"I never did give anybody hell. I just told the truth and they thought it was hell." Harry S. Truman
Wednesday, October 18, 2006
Big Dog tells Dems to fight back
Clinton urges Dems to question criticism - Yahoo! News
Clinton urges Dems to question criticism
By PHILIP ELLIOTT, Associated Press Writer1 hour, 47 minutes ago
Former President Clinton bemoaned ideologues who describe opponents as "running for office on his or her way to hell" and urged Democrats not to shy from fighting back.
Clinton, criticizing Republicans weeks before the midterm elections, told an audience at Georgetown University on Wednesday that intellectual debate should trump partisan rancor and either-or choices are false.
"Most of us long for politics where we have genuine arguments, vigorous disagreements but we don't claim to have the whole truth and we don't demonize our opponents and we work for what's best for the American people," he said.
Clinton, whose wife Sen. Hillary Rodham Clinton, D-N.Y., is eyeing a 2008 White House run, spoke at his alma mater to mark the 15th anniversary of his series of speeches there as a then-fledgling presidential candidate. The former president gave notice that Democrats would not be passive victims of attacks.
"This is a contact sport, politics," he said. "You can't complain about being attacked. It's like Yao Ming complaining about being fouled playing basketball."
Clinton said he doesn't see Democrats shying from the debate.
"It's not that we want a bland, mushy, meaningless politics," he said. "We like our debate. ... We understand that campaigns will be heated and only one side can win. But we want it to be connected somehow to real lives and real people, to aspirations of ordinary Americans to the future of our children and our grandchildren."
Recently, the former president engaged in a testy exchange with Fox News over his administration's record on terrorism.
During remarks that were framed as a discussion of the common good, Clinton decried personal attacks against candidates for perceived lack of faith.

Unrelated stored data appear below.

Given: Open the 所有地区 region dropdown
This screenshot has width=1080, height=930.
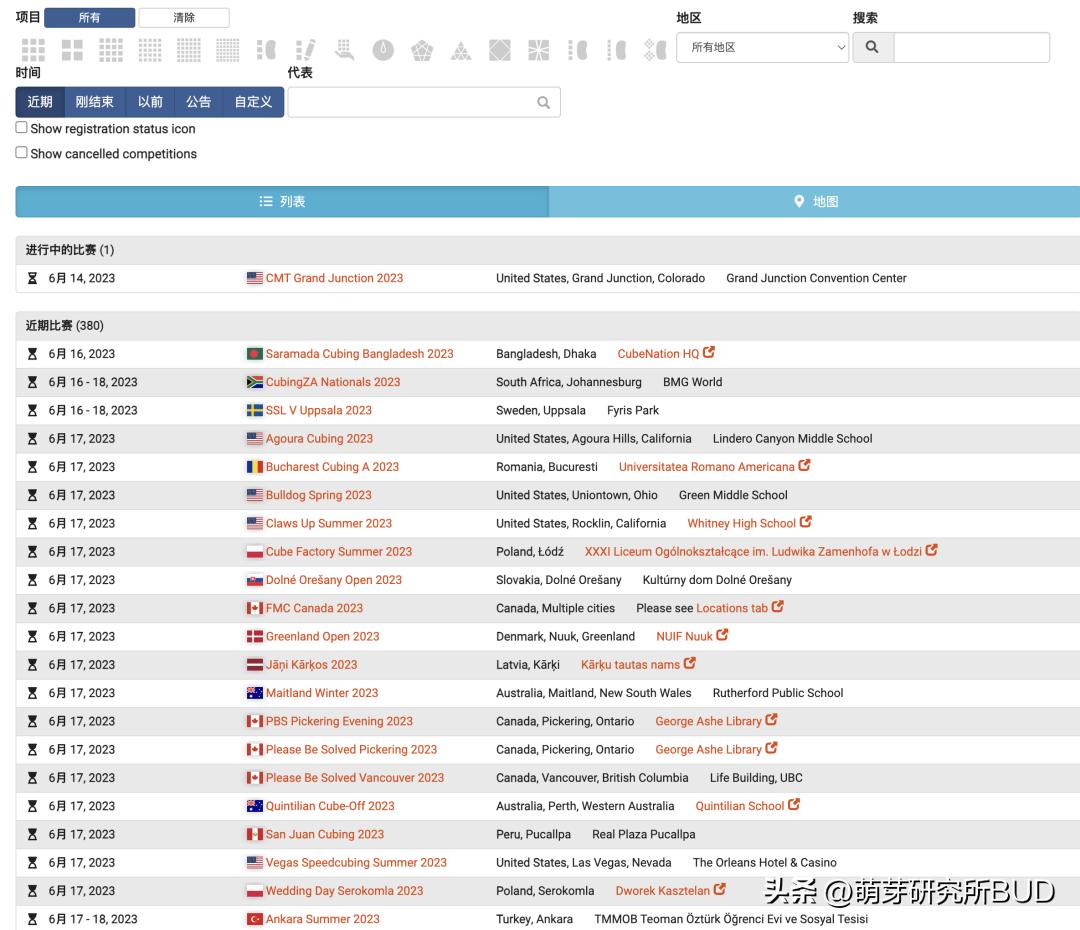Looking at the screenshot, I should pos(762,47).
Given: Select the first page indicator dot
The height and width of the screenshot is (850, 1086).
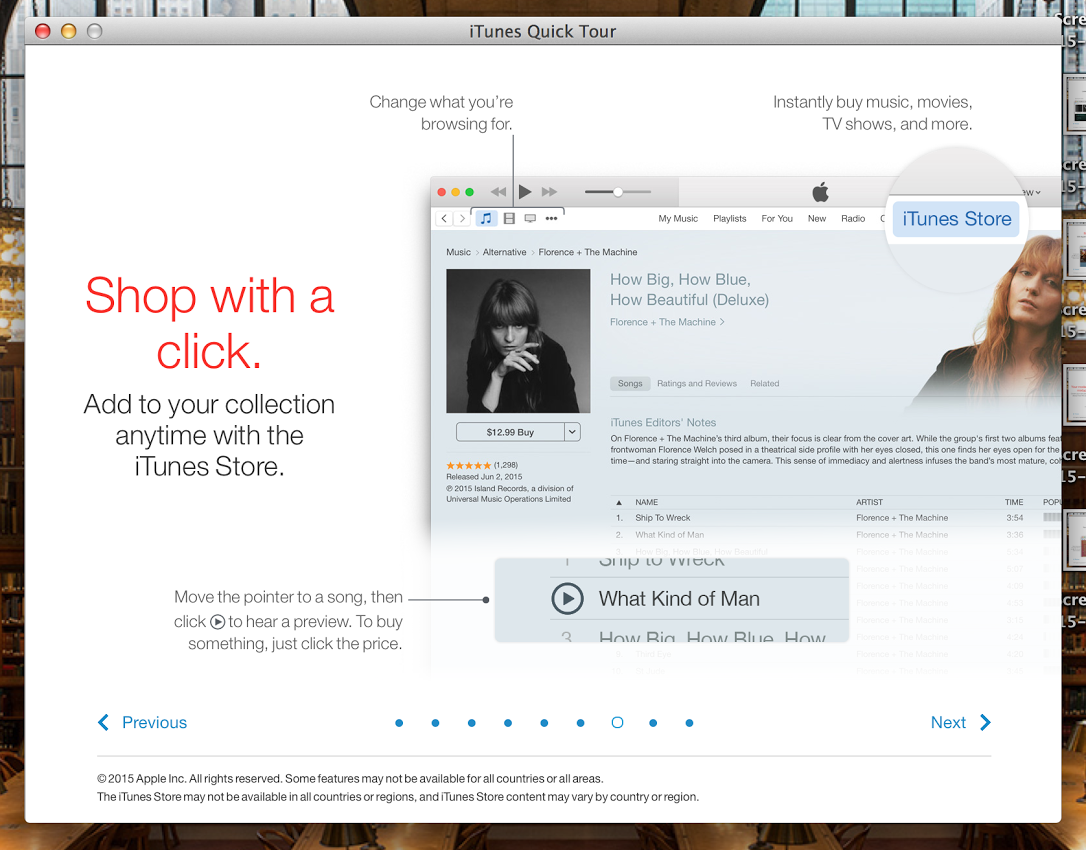Looking at the screenshot, I should 399,723.
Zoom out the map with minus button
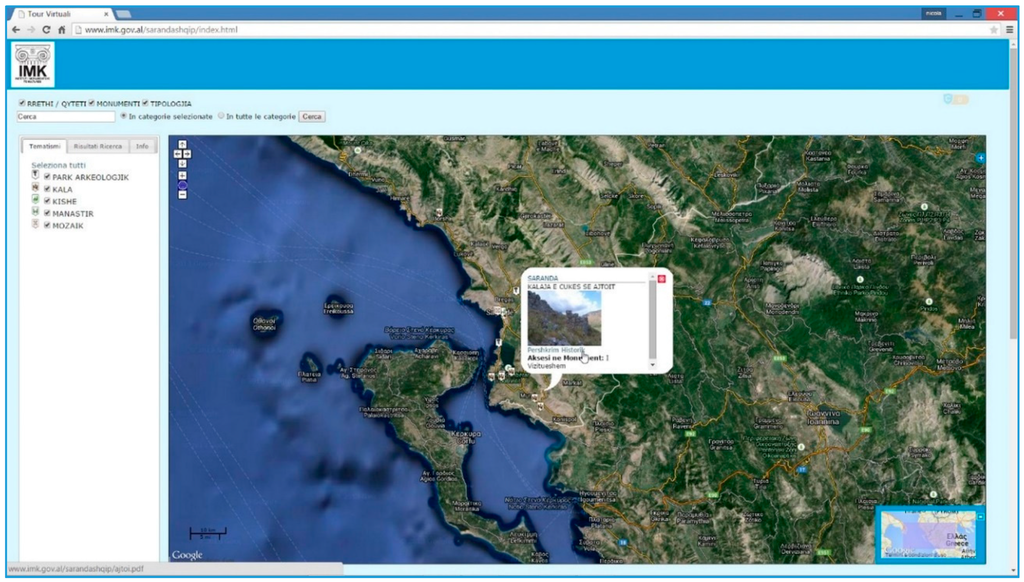This screenshot has height=582, width=1024. point(182,194)
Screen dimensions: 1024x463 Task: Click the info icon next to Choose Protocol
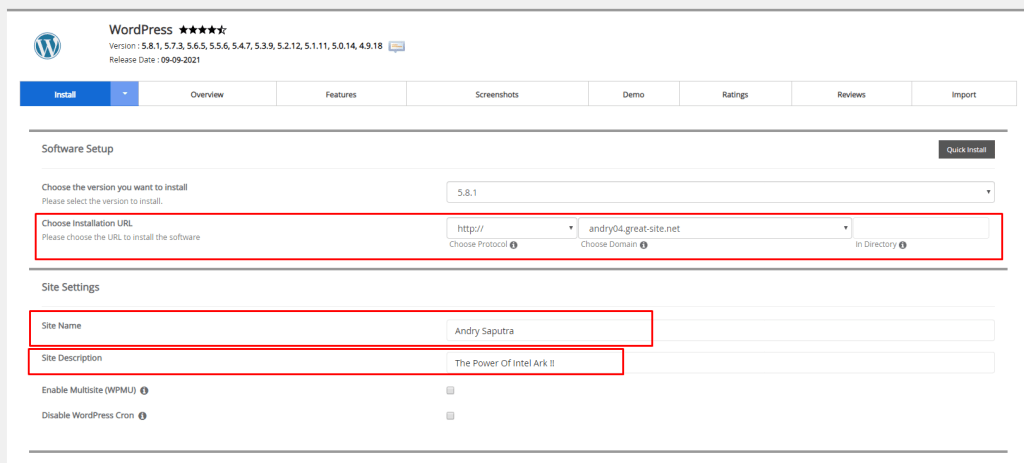click(513, 244)
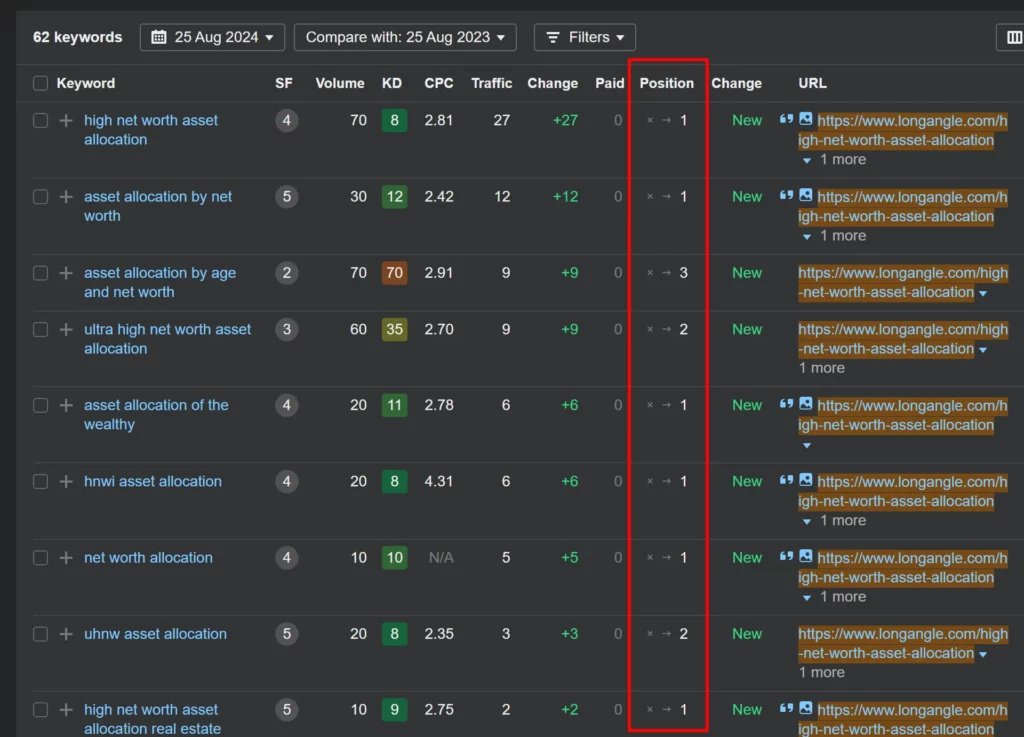1024x737 pixels.
Task: Check the 'uhnw asset allocation' row
Action: pos(41,633)
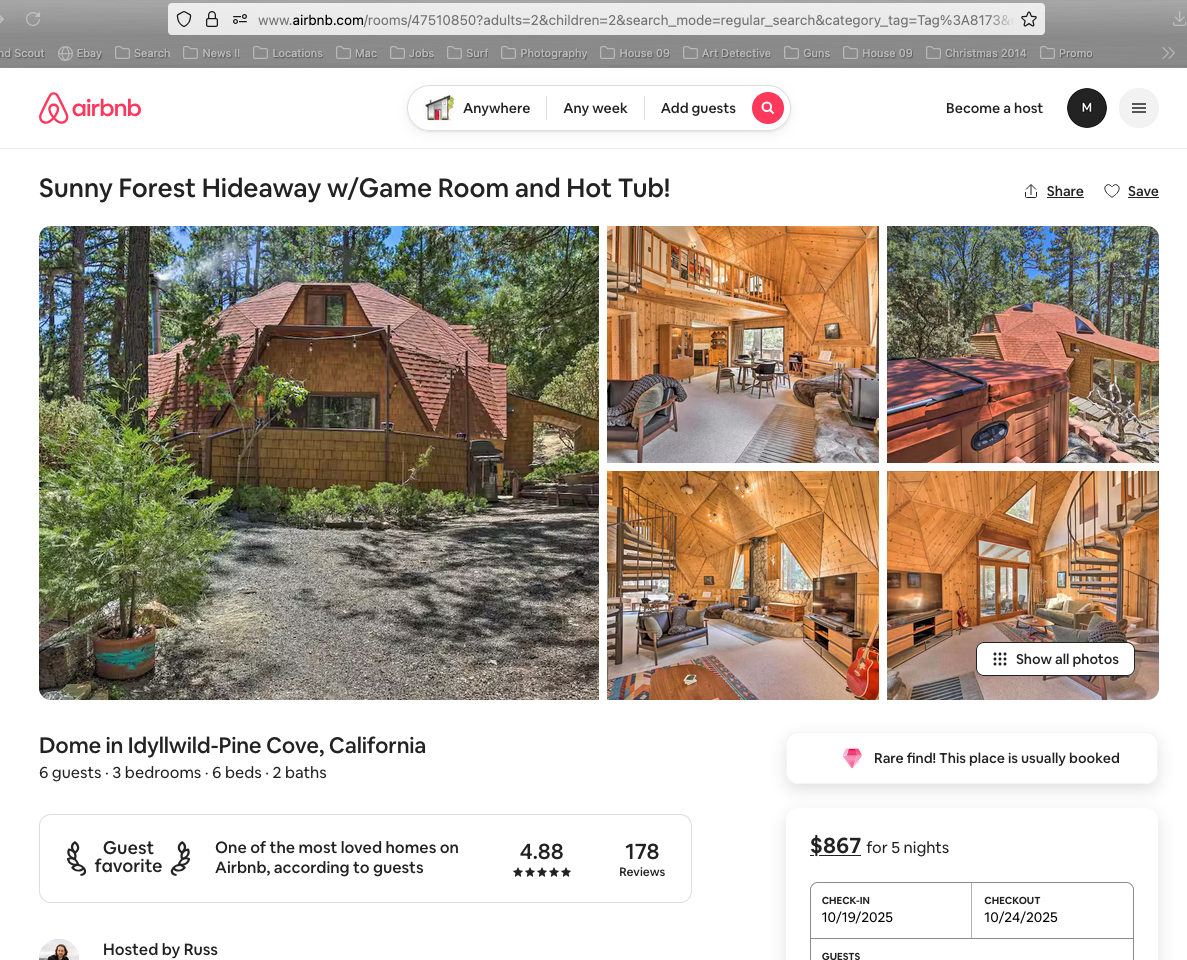Share this listing
Image resolution: width=1187 pixels, height=960 pixels.
tap(1054, 192)
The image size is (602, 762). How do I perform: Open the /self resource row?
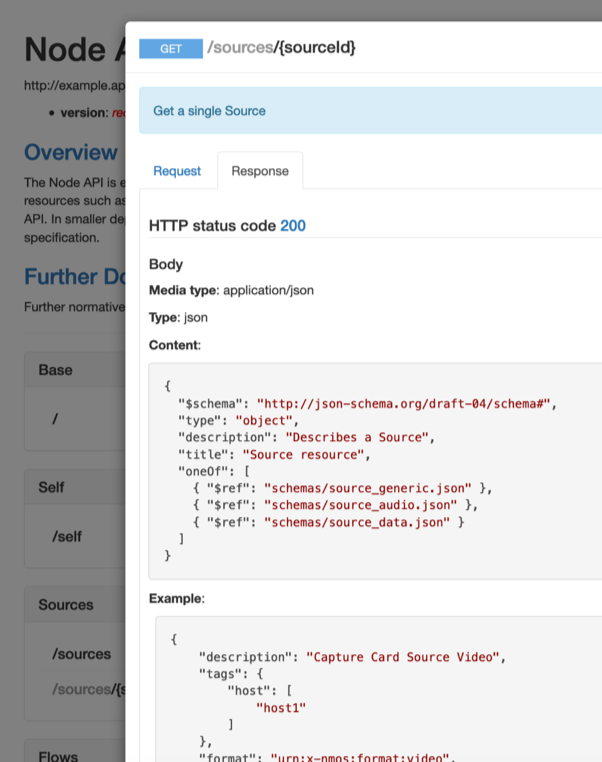(x=67, y=537)
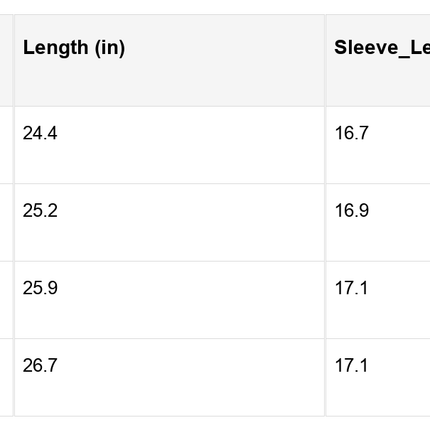430x430 pixels.
Task: Select the cell containing 24.4
Action: pos(169,145)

"It's not about who represents the religious truth and who is basically running for office on his or her way to hell," Clinton said.
Clinton also argued that the GOP has allowed its conservative element to drown out moderate voices.
"The ideological, right-wing element of the Republican Party has been building strength, partly in reaction to things that happened 40 years ago — Barry Goldwater's defeat, the excess of the '60s, Ronald Reagan's election" he said. "But this is the first time on a consistent basis, the most conservative, the most ideological wing of the Republican Party has had both the executive and legislative branches with a very distinct governing philosophy and very distinct political philosophy."
He said the United States' effort to develop new weapons and cut taxes undercut the moral arguments.
"They favor unilateralism whenever possible and cooperation when it is inevitable," Clinton said without specifically mentioning members of the Bush administration.
"The problem with ideology is, if you've got an ideology, you've already got your mind made up. You know all the answers and that makes evidence irrelevant and arguments a waste of time. You tend to govern by assertion and attacks."
In response, Tracey Schmitt, a spokeswoman for the Republican National Committee, said, "It's not surprising to hear these attacks from a man widely recognized for repeatedly playing the blame game to cover his own mistakes."